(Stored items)
+ + + +

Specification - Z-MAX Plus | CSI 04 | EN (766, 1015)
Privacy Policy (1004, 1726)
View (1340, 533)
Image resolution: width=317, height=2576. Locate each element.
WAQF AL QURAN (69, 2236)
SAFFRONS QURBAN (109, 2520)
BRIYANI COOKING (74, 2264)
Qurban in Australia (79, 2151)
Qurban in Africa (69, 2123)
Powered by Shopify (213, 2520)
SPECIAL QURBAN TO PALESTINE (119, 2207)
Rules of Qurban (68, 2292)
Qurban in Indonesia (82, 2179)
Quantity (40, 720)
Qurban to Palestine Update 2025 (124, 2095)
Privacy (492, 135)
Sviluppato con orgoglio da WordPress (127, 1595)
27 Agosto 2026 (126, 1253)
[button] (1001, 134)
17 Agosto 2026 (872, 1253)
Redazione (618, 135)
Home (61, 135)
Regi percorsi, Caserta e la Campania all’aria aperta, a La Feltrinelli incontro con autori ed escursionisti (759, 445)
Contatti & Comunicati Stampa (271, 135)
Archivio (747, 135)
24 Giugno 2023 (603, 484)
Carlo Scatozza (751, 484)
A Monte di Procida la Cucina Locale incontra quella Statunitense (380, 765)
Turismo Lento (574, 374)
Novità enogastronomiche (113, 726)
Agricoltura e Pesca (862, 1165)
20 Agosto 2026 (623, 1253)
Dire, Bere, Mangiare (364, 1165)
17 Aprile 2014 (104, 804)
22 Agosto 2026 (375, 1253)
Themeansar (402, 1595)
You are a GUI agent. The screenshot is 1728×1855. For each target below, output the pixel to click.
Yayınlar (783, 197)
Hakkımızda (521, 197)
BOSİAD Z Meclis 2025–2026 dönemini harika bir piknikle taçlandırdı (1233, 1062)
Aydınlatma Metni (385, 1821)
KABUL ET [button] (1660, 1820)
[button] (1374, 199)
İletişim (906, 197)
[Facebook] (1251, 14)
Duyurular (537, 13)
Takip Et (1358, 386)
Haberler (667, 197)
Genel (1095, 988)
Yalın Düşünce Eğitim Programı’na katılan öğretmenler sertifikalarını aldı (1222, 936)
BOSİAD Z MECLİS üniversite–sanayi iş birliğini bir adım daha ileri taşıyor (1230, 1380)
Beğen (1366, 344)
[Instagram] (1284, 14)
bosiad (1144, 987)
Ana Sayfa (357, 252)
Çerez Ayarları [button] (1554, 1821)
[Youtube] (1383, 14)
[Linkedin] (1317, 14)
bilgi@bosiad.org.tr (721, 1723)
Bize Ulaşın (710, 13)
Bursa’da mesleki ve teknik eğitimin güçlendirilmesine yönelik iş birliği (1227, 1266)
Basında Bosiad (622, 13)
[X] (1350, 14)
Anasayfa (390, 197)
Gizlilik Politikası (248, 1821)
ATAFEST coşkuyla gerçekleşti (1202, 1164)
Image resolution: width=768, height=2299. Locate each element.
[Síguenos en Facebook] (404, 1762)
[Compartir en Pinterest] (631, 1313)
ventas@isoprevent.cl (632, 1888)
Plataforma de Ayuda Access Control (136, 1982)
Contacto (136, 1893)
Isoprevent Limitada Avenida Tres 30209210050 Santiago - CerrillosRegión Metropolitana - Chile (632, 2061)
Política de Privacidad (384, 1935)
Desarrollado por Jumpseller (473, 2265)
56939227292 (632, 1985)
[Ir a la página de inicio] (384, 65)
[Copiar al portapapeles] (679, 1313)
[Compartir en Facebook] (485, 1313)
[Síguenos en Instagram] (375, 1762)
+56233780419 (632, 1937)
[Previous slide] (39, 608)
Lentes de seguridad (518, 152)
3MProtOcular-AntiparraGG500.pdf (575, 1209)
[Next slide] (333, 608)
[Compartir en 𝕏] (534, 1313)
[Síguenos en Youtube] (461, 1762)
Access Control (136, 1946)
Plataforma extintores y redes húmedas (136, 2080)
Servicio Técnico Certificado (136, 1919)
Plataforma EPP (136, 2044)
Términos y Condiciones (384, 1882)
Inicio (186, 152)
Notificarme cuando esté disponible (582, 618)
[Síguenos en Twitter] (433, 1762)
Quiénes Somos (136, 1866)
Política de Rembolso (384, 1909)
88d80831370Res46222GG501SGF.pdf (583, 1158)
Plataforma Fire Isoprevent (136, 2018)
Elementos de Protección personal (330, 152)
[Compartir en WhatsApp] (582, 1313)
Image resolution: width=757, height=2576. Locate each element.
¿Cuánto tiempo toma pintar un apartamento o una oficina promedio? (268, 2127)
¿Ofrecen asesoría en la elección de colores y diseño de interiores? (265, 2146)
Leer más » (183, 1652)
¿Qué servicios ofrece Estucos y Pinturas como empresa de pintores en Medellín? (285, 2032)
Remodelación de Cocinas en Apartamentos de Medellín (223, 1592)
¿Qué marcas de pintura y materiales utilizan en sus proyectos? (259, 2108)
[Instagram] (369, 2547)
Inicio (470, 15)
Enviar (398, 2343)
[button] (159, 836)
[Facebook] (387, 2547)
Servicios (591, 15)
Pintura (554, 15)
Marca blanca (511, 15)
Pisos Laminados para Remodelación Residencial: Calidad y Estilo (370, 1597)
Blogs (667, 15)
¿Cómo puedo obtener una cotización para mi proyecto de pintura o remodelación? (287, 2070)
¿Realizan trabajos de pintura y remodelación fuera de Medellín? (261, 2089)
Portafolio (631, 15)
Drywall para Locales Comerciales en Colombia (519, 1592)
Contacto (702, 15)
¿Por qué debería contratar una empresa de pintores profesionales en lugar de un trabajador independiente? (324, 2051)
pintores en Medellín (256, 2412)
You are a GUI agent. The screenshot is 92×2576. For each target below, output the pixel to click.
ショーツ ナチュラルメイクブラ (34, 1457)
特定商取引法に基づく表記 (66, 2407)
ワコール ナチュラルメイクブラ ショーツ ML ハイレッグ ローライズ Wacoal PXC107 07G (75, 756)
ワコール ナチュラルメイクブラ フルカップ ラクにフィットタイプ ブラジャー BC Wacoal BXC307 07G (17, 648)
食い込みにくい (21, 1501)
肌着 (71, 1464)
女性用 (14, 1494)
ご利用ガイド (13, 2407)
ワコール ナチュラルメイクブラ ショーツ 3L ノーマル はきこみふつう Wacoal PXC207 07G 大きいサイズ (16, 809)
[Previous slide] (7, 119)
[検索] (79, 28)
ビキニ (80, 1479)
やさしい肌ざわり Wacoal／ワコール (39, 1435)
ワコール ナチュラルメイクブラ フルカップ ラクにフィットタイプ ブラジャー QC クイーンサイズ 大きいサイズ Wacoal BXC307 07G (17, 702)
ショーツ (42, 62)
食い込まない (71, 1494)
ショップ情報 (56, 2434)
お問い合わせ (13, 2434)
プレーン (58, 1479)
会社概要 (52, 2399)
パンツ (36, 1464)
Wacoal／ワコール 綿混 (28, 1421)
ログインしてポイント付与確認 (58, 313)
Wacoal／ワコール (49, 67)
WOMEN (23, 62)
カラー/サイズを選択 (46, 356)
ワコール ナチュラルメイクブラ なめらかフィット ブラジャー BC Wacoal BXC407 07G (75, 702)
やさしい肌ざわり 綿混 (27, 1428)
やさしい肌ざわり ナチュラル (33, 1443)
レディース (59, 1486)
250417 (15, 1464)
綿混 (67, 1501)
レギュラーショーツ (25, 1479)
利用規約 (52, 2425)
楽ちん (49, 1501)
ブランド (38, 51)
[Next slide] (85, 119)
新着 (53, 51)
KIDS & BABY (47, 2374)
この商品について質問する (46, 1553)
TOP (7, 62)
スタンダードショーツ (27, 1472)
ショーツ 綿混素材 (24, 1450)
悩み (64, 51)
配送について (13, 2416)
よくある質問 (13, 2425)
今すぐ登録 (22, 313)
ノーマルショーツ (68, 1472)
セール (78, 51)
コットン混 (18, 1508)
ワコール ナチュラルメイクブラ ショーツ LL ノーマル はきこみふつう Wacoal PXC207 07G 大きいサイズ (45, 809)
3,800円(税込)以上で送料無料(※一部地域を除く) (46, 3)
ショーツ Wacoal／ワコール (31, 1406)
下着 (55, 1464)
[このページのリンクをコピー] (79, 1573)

+ + + +

● **TASK PROMPT**: Copy every line of the records above, starting with the first, up to and including the line containing "24 Giugno 2023 (603, 484)".

● **FINISHED EXERCISE**:
Specification - Z-MAX Plus | CSI 04 | EN (766, 1015)
Privacy Policy (1004, 1726)
View (1340, 533)
Image resolution: width=317, height=2576. Locate each element.
WAQF AL QURAN (69, 2236)
SAFFRONS QURBAN (109, 2520)
BRIYANI COOKING (74, 2264)
Qurban in Australia (79, 2151)
Qurban in Africa (69, 2123)
Powered by Shopify (213, 2520)
SPECIAL QURBAN TO PALESTINE (119, 2207)
Rules of Qurban (68, 2292)
Qurban in Indonesia (82, 2179)
Quantity (40, 720)
Qurban to Palestine Update 2025 (124, 2095)
Privacy (492, 135)
Sviluppato con orgoglio da WordPress (127, 1595)
27 Agosto 2026 (126, 1253)
[button] (1001, 134)
17 Agosto 2026 (872, 1253)
Redazione (618, 135)
Home (61, 135)
Regi percorsi, Caserta e la Campania all’aria aperta, a La Feltrinelli incontro con autori ed escursionisti (759, 445)
Contatti & Comunicati Stampa (271, 135)
Archivio (747, 135)
24 Giugno 2023 (603, 484)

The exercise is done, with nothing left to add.